● **WHAT THE EXERCISE ASKS**:
Spot each line in the data below containing "more" and copy it.

● **Saved data entries**:
○ ○ ○ ○ ○
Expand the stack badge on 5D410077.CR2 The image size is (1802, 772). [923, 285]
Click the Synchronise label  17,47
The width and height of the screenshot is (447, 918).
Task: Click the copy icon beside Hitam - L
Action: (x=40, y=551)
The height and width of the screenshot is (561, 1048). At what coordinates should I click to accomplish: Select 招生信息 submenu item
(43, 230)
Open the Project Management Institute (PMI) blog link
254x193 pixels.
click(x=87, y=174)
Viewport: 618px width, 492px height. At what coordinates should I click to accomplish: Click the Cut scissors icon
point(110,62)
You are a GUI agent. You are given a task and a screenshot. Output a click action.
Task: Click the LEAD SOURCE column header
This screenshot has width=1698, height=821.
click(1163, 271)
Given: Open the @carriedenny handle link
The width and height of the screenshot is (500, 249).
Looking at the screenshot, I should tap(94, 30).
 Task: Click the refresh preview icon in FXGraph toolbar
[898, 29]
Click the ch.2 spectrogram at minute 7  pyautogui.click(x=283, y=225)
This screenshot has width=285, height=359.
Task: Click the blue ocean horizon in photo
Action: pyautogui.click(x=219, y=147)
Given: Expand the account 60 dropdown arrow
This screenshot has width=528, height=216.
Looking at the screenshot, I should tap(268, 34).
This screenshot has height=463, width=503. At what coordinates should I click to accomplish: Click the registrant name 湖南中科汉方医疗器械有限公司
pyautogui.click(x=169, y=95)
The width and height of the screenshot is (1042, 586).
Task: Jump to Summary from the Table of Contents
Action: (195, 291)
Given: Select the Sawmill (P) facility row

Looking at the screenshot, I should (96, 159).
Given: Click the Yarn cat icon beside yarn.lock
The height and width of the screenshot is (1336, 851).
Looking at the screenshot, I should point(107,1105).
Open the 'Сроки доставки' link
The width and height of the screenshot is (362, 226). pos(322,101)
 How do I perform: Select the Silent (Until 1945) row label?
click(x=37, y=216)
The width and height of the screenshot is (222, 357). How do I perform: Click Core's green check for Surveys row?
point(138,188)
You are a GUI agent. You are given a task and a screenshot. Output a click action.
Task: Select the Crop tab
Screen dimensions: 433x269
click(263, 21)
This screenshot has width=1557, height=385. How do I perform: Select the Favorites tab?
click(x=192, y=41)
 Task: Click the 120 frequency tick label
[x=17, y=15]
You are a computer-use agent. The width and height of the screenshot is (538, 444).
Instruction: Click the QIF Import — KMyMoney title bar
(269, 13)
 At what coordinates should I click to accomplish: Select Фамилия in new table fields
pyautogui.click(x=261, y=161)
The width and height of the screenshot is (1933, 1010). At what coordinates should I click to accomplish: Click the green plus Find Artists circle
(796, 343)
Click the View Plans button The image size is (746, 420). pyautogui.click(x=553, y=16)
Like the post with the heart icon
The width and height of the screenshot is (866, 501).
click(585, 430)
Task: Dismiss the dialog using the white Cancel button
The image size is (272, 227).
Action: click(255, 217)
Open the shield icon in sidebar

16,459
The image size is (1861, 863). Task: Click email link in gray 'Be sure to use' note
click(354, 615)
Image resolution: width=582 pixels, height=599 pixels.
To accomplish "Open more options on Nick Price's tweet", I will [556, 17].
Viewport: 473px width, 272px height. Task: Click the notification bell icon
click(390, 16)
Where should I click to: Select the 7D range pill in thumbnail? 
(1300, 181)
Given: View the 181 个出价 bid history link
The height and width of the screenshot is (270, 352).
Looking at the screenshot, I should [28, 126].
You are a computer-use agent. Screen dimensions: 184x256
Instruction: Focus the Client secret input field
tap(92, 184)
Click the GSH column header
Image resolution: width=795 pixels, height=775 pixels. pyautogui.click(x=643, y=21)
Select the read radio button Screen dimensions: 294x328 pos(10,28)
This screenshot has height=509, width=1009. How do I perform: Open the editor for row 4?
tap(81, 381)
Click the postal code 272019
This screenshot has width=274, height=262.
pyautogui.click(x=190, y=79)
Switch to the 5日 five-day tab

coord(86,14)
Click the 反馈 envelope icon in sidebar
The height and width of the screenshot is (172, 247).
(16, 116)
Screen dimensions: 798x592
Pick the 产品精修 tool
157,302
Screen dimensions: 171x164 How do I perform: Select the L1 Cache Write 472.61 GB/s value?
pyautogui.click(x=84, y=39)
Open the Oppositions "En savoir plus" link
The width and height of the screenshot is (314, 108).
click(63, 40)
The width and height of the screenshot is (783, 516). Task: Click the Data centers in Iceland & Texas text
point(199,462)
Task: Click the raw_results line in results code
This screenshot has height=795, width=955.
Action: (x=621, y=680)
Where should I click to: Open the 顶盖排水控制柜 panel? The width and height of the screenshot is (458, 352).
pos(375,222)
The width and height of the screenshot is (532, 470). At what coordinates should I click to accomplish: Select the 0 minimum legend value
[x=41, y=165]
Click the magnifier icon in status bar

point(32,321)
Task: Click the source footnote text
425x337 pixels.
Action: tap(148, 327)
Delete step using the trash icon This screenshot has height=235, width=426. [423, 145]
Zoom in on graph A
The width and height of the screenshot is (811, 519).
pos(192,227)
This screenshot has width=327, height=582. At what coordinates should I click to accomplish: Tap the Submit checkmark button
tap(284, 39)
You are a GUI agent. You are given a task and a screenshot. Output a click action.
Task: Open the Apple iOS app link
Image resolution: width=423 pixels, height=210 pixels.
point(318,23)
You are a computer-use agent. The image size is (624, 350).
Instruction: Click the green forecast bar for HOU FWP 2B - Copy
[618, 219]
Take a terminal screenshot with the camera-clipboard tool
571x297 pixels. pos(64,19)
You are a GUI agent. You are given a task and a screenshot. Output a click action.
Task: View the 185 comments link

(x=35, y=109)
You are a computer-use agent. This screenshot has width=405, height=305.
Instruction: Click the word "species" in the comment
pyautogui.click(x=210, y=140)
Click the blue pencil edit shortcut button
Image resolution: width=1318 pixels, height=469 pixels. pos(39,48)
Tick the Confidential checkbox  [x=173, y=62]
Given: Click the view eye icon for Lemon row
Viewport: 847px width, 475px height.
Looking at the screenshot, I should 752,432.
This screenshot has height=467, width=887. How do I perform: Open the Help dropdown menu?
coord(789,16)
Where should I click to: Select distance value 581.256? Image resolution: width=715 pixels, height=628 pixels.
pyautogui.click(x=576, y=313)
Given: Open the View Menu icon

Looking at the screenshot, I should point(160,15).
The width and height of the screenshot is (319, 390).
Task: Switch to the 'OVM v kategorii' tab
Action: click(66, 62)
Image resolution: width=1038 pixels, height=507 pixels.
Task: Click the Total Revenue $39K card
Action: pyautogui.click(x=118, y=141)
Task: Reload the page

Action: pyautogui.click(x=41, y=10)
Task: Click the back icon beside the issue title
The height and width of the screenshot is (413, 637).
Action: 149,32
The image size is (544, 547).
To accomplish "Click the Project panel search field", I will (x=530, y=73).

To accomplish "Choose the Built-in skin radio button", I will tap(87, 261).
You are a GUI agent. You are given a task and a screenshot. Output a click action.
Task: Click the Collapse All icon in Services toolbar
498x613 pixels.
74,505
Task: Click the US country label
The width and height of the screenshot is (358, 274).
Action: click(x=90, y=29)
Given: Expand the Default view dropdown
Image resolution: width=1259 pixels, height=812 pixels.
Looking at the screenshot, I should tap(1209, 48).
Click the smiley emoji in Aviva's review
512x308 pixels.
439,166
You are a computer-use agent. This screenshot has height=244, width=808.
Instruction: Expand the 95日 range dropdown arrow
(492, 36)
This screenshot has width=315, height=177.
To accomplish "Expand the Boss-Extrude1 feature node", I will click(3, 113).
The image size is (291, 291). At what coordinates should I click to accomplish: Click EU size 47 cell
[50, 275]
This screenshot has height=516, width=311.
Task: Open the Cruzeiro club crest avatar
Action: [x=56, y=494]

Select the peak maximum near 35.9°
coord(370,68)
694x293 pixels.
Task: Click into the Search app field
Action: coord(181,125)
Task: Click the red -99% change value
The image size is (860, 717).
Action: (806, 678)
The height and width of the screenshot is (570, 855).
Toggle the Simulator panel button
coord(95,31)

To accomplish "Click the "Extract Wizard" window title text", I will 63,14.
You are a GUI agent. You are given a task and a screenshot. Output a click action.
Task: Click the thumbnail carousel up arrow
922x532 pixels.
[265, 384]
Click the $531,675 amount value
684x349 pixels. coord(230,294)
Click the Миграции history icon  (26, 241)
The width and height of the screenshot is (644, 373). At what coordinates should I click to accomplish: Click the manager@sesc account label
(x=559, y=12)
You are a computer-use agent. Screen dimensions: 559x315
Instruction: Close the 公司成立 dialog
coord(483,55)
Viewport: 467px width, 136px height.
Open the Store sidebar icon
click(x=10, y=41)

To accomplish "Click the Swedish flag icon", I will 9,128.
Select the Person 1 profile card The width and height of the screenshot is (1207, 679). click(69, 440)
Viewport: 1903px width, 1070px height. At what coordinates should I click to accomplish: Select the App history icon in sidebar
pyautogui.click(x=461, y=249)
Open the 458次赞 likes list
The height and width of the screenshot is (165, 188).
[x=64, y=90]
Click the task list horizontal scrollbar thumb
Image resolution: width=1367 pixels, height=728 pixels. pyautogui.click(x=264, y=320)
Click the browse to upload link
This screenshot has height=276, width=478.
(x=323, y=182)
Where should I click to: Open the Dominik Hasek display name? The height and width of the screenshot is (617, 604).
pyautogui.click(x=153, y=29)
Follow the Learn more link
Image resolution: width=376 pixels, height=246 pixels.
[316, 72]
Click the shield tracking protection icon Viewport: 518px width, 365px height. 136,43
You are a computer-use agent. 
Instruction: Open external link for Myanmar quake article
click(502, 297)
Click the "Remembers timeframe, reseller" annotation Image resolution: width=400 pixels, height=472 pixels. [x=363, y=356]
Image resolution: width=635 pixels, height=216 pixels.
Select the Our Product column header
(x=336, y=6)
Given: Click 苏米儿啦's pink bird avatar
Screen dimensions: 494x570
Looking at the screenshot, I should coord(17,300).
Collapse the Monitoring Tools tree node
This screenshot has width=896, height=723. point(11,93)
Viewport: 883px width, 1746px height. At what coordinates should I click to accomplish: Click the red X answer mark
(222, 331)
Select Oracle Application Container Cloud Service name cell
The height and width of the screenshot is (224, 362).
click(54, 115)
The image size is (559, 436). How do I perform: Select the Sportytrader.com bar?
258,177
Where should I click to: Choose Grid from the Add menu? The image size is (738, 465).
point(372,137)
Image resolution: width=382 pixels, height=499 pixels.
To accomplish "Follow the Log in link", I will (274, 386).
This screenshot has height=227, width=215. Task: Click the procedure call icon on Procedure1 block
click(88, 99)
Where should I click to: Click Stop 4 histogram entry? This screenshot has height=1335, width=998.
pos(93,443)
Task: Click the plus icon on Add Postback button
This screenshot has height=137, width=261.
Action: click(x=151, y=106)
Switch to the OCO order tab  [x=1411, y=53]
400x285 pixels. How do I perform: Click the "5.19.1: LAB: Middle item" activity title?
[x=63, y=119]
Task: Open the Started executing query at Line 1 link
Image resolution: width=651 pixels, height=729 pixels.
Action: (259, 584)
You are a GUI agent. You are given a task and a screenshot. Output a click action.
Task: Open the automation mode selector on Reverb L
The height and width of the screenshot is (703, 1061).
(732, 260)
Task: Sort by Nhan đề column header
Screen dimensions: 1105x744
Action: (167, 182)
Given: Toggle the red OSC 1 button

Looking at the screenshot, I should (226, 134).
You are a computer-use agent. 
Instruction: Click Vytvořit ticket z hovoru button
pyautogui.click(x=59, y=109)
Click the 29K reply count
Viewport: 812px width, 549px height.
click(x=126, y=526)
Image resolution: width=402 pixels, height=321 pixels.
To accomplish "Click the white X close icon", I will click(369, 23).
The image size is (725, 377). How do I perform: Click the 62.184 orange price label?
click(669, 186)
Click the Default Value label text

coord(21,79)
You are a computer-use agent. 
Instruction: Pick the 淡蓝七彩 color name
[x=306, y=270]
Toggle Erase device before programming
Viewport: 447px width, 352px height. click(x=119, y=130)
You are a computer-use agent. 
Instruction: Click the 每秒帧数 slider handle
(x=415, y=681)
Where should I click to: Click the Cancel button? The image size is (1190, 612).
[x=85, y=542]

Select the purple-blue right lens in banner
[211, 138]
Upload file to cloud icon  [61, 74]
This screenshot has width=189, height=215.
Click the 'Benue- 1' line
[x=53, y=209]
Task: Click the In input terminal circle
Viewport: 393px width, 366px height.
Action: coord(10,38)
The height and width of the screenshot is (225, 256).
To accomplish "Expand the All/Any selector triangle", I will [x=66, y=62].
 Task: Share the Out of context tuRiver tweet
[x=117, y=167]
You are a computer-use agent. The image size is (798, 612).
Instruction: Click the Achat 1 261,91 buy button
○ ○ ○ ○ ○
● **SOLUTION BELOW**:
To accomplish "Open more options on Nick Price's tweet", I will [556, 17].
Follow the Learn more link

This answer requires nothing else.